What should a physician’s website say to show up in AI search results?

A bio written for traditional search might read: “Dr. Χ has 20 years of experience in family medicine. She is certified by the ….( university ref.) and completed her residency at [hospital name].”

The same bio written for AI search might read: “Dr. X has spent 20 years in family medicine focused on patients managing several chronic conditions at once. Her approach treats diabetes, hypertension and anxiety as interconnected problems rather than separate diagnoses, which tends to serve patients who want more than a quick visit and a referral.”

The goal isn’t to replace credential-listing but to build on it. Credentials establish legitimacy. Context creates relevance.

Both versions are accurate. Only the second gives an AI model something to work with when a patient asks, “Who is the best primary care doctor for someone managing diabetes and anxiety in [city]?” AI models surface physicians whose websites explain not just what they do but who they’re best suited to help. When that context is missing, every practice looks the same.

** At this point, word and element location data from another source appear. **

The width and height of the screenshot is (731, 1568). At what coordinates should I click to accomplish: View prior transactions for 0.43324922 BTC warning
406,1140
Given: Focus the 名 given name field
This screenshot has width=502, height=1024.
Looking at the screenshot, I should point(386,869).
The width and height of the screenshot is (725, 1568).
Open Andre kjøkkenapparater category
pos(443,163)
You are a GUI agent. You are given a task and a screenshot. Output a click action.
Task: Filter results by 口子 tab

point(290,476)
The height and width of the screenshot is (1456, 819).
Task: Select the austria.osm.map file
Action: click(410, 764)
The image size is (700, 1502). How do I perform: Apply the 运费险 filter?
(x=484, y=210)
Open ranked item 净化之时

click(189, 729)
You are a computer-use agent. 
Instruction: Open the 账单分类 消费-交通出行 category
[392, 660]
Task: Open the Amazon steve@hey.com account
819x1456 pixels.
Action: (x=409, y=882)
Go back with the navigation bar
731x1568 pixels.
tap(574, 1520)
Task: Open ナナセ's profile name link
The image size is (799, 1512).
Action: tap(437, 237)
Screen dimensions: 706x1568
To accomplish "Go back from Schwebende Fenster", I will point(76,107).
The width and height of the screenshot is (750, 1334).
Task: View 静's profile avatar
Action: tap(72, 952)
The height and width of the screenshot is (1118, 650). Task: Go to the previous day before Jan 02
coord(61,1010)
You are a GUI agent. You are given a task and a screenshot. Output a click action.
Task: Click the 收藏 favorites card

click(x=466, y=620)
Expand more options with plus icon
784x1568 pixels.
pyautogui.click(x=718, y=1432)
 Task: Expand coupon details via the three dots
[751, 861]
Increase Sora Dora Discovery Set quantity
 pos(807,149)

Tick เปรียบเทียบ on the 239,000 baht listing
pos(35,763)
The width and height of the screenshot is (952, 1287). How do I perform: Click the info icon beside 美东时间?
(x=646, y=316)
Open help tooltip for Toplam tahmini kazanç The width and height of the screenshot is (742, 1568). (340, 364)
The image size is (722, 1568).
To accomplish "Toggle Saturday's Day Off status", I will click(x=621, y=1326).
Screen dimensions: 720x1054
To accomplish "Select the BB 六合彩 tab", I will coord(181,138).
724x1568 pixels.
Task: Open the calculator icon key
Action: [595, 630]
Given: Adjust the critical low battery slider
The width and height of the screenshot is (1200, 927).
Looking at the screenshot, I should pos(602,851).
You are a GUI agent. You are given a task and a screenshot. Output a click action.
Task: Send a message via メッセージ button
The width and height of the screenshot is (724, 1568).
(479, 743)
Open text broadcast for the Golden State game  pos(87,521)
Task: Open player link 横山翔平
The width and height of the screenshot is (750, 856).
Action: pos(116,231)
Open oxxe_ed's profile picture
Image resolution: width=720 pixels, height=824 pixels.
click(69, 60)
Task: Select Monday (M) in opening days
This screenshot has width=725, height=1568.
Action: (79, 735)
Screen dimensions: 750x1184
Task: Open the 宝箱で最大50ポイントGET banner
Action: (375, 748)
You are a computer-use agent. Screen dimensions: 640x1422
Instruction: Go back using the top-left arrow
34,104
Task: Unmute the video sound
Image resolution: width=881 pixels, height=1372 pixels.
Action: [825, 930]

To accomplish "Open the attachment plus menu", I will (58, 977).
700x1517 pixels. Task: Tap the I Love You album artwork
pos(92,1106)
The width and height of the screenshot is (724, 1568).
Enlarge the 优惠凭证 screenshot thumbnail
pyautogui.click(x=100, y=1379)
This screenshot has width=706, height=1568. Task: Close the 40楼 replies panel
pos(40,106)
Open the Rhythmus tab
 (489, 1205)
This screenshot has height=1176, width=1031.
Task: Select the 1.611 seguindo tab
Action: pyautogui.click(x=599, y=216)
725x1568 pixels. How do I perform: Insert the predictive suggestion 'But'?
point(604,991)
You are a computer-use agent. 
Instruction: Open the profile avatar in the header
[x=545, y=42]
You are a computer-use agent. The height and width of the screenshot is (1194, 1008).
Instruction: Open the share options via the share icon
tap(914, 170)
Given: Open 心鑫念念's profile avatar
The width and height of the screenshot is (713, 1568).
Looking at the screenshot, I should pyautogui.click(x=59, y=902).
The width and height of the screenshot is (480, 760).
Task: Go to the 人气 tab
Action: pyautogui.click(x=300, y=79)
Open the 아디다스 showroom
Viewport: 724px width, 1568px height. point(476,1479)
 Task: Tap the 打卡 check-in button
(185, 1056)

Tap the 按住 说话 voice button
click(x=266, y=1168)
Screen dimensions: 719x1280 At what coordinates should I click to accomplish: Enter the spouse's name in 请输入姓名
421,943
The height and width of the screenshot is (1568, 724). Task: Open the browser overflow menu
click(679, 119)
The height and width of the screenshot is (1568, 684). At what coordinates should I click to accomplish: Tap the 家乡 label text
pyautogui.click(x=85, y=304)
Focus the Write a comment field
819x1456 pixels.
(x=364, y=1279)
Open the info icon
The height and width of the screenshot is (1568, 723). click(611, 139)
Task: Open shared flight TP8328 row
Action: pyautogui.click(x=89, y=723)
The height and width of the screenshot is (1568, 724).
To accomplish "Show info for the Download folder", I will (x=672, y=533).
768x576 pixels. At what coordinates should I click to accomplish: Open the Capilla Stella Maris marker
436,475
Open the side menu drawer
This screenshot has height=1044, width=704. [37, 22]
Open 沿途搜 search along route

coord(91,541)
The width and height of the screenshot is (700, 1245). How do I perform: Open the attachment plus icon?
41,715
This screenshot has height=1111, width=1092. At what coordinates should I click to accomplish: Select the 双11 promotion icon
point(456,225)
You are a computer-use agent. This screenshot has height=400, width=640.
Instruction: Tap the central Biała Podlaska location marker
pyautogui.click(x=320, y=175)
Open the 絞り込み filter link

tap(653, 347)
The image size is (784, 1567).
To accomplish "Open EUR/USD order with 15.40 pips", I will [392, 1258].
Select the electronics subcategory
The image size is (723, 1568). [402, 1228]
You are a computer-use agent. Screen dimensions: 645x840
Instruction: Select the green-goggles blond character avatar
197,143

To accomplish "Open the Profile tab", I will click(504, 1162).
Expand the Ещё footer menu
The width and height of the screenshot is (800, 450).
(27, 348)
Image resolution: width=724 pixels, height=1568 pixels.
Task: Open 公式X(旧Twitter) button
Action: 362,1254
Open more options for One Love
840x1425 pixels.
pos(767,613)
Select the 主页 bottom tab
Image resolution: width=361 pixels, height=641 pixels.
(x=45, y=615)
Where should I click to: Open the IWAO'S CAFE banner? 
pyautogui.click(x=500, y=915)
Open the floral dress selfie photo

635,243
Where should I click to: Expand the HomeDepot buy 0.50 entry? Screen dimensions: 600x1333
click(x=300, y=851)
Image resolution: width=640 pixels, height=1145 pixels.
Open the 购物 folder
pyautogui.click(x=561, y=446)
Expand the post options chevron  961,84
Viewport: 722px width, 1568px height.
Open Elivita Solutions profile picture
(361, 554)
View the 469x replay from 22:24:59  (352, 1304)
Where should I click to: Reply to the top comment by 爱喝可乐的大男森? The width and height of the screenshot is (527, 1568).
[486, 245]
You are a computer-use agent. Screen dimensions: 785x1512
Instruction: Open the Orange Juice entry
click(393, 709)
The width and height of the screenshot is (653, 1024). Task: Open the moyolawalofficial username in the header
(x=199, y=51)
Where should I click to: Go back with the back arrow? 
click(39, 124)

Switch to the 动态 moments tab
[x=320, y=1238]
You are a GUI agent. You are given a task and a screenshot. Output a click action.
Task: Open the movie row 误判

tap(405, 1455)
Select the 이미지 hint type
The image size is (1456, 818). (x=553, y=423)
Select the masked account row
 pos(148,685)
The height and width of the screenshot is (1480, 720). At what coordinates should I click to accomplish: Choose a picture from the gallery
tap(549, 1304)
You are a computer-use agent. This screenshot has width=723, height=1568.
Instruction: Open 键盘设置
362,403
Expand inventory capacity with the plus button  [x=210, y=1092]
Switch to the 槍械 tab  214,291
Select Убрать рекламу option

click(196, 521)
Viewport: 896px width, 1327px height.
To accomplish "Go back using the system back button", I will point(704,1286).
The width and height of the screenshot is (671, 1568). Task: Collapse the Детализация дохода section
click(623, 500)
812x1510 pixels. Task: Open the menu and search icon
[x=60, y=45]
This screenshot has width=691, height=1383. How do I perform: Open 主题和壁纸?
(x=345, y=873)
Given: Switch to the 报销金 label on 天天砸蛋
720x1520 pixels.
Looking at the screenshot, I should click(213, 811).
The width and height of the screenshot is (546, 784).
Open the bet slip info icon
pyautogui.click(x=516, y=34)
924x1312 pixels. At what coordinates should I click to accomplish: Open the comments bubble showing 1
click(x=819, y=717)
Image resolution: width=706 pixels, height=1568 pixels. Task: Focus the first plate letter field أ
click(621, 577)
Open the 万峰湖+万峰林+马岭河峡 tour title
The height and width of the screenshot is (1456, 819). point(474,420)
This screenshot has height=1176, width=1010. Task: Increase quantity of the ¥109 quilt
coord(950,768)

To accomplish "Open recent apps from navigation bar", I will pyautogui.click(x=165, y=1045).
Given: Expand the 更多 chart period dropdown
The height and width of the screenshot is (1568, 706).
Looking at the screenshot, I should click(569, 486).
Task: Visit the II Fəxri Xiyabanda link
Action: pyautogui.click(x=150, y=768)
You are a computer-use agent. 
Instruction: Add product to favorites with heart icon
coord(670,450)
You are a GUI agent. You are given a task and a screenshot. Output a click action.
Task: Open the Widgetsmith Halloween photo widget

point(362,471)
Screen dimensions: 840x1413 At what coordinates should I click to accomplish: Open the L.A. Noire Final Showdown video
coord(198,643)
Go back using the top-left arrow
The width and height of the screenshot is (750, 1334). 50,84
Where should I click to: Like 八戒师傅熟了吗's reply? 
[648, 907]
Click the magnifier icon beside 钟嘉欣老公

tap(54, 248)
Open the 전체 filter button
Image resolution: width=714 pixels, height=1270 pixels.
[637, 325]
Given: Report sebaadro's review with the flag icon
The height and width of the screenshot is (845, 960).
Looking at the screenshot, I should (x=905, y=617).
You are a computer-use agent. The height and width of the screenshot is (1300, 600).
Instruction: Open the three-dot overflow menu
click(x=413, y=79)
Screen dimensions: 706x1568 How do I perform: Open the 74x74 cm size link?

AI models recommend the physician whose website gives them a reason to, not simply the one with the longest credential list.

How can independent practices improve their AI search visibility today?

Start by reading your own bio and home page with one question in mind: If a patient described their health situation to an AI and asked for a recommendation, does anything on this page give the AI a reason to choose your practice specifically?

If the answer is no, begin with your clinical philosophy. What kinds of patients are you best equipped to treat and why? If you practice evidence-informed medicine, say so and link to the evidence. If you take longer appointments with complex patients, say that.

Format matters too. AI tools extract information most reliably from direct-answer structures, and an FAQ section where questions mirror the way patients actually search is one of the highest-leverage changes a practice can make right now. (Related: What physicians need to know about marketing)

Google’s guide calls this being “people first.” Put simply, it means treating your web presence like an introduction to a referred patient rather than a curriculum vitae.

What is the future of AI search for patient acquisition?

Google’s guide describes the emergence of AI agents capable of taking actions on behalf of users, including completing bookings, directly within search results. Nobody knows exactly when that will become routine in health care scheduling. But the trajectory is obvious to anyone watching.

Practices that give AI models a genuine reason to recommend them aren’t just winning in search results today. They’re building something that will hold up however this technology continues to develop. The physicians who start that work now won’t be scrambling to catch up later.